Problem to work on » Print the data below exactly, but only the lines from the one containing "Task: Toggle the" down to the one containing "454x331 pixels.", inclusive.

The data »
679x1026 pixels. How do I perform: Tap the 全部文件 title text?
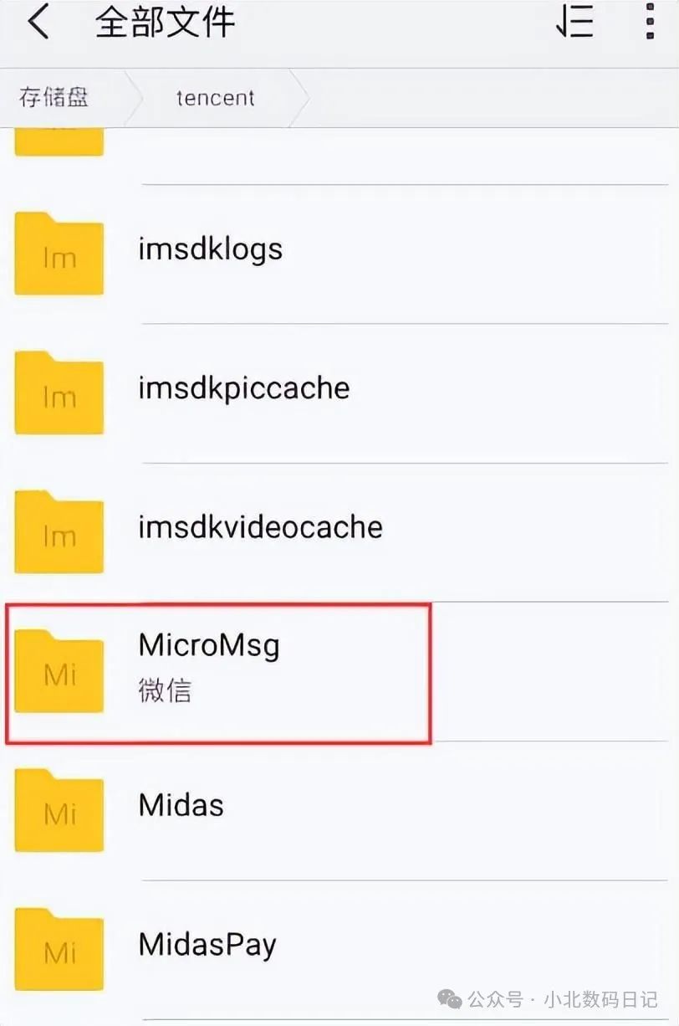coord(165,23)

--

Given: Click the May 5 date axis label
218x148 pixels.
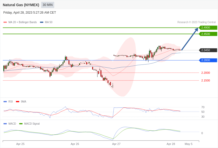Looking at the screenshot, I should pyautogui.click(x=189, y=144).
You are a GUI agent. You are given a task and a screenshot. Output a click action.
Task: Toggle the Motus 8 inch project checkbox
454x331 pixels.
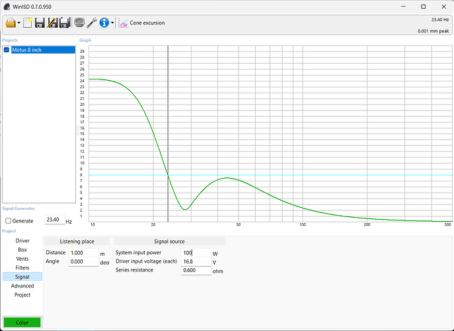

==

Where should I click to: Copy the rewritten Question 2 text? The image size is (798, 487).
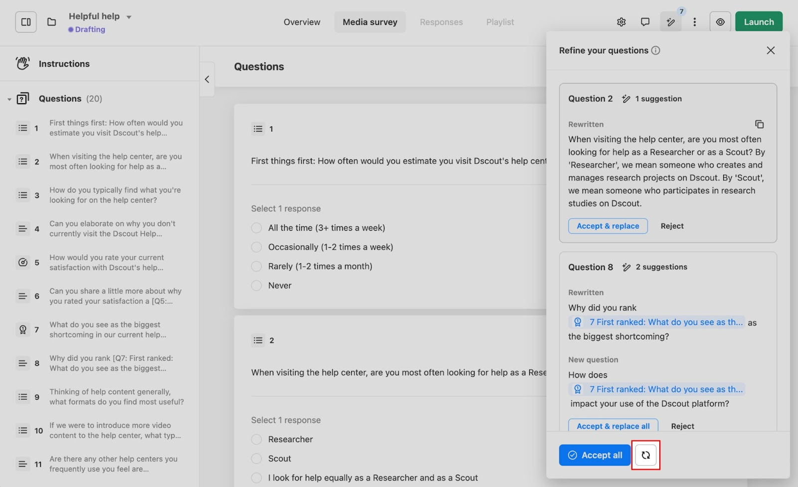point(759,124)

Answer to the exercise »
Task: Toggle the Motus 8 inch project checkbox
454x331 pixels.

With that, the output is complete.